Hameer and I had the 200g grass fed hamburger which was perfectly seasoned and cooked. The menu pricing is spot on, especially for soft drinks and other beverages, you’d think they’re still stuck in the early 2000’s.
The farm also provides kids entertainment – a sandpit, large kiddies slides and obstacle course and plenty of grass to run around on. You’d probably find yourself checking in at the hotel impromptu, with their per night pricing being extremely affordable.
At dusk, Hameer and I took a stroll to the ‘Instagram famous’ chapel. We came across a path that looked as though it led to a viewpoint. We headed up and when we reached the top, were in awe of the setting before us.
The sun was about to set, with light peaking through the surrounding mountains, hitting the back of Bosjes’s beautifully sculptured chapel. You never tire of the mountains, even though they fall within Vista, the ever-changing hues blanketing them through the afternoon, keep you marveled throughout the day.
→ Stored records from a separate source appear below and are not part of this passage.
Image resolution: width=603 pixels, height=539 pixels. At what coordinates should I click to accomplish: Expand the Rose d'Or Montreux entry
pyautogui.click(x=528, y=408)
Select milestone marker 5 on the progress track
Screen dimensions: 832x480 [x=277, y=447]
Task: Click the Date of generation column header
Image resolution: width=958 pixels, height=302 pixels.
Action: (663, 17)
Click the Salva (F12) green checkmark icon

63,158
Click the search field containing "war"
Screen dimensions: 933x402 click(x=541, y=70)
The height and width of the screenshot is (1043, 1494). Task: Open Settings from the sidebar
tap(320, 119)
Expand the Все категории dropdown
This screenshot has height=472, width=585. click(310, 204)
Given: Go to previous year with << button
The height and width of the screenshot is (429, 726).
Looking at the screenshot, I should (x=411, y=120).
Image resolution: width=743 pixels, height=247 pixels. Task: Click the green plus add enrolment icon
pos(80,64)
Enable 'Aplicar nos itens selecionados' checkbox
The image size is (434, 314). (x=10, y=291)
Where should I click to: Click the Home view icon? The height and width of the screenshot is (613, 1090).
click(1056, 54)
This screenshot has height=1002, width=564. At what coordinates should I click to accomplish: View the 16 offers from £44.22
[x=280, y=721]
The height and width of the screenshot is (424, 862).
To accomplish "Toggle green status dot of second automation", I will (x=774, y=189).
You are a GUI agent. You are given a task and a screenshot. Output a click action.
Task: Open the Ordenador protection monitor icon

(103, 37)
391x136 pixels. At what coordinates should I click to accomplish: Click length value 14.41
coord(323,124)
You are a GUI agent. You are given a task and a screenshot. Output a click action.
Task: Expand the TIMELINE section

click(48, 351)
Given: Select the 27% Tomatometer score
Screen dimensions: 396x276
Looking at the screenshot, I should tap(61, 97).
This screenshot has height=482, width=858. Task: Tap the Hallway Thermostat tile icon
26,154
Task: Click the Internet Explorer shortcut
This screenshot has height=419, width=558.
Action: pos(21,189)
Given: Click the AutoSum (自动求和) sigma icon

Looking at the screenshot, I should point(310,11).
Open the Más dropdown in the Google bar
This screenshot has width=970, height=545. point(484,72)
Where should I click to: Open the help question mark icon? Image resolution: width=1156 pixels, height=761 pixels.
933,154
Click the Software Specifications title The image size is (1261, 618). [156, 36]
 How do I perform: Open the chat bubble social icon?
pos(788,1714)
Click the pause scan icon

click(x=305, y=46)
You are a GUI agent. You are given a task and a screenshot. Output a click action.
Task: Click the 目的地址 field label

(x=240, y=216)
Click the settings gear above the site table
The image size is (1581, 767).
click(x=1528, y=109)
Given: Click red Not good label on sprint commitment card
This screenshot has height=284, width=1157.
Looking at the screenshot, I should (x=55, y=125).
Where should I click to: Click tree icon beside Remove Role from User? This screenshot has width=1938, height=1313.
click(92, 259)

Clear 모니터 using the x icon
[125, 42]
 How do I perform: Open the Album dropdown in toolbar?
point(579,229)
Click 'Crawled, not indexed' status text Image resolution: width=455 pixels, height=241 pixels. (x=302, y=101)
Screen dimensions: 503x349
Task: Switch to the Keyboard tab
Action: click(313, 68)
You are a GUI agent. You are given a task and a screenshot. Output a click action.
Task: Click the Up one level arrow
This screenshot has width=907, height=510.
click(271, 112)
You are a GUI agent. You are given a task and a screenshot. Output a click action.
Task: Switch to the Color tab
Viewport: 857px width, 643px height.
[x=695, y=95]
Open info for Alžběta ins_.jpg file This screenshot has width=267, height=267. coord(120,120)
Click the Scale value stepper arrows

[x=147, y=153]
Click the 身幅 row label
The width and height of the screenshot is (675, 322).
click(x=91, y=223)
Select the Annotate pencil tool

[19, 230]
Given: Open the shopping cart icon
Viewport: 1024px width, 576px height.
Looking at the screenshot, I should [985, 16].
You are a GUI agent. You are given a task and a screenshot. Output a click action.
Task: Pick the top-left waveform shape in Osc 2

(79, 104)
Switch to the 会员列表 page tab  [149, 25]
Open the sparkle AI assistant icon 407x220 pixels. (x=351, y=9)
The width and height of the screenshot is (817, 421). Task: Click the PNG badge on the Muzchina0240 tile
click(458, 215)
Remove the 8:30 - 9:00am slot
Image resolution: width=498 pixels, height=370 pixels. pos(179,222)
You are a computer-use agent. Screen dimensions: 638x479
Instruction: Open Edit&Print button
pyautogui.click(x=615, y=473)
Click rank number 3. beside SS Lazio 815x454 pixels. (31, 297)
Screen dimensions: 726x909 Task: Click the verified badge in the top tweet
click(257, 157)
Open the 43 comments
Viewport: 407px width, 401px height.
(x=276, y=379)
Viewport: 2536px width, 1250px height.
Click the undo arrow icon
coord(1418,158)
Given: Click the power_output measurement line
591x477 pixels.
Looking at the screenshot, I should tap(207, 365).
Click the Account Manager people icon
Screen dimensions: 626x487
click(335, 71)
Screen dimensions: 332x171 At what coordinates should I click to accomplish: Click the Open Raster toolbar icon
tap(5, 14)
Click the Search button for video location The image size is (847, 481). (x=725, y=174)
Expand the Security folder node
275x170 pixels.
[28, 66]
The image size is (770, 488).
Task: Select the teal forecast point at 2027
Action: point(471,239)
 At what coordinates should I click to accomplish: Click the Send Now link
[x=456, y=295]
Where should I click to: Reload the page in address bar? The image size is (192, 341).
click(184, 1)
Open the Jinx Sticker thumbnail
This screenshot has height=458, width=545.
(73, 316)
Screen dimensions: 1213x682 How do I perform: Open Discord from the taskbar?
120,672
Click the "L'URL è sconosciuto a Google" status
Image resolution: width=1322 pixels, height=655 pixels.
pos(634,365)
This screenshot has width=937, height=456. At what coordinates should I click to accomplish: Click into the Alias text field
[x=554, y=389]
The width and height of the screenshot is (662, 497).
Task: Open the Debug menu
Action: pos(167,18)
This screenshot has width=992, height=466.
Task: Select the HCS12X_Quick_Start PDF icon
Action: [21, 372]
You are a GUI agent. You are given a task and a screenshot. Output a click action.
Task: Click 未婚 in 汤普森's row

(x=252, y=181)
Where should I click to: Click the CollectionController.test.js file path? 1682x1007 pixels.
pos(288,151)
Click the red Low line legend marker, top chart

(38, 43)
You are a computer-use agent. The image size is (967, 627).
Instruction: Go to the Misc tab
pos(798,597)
The still, faint sound of birds chirping and the crisp evening air will remain one of my favorite moments, to date.
We didn’t have the opportunity to experience their Tea Garden as it had not opened yet during the time of our visit. At least we have an excuse to return (not that we needed one!).
The guesthouse portion of the estate has an interesting layout – a large emphasis being placed on engagement. The rooms have a window, with a work desk, where other guests walk past to get to their room or to the pool. The pool forms the centerpiece among the five rooms.
For us, this was a welcomed design. It forces you to leave the hotel feel behind and focus on personal communication. This also proves great for larger/traveling families wanting to stay in a space where everyone is connected and in close contact. This falls in line with their kitchen and lounge area, which again focuses on gathering.
We stayed in the Deluxe Room which was, spacious, neat and inviting. The earthy tones continued here, with a contrasting bathroom which added a much-needed punch to the space. Bathrobes with the Bosjes pineapple logo are found in the bathroom, which adds a sweet, personal touch. The room had its own fireplace, which highlighted a cozy space for relaxation.
Dinner and Breakfast
An interesting concept by Bosjes. No a la carte for dinner or breakfast, no 3-course dinner or choice.
The supper meal is homemade, prepared fresh each evening by the chef, but leaves no room for choice. We had the spaghetti bolognese which was appetizing. It was almost a double portion with great flavor and finesse.
A light breakfast is provided. Cereals, pastries, preserves, hard-boiled eggs and cold meats are the breakfast components of Bosjes. All meals are enjoyed in the kitchen/lounge area.
If you’re inline for a full-on sensory detox, Bosjes has your elixir for R2750 per night.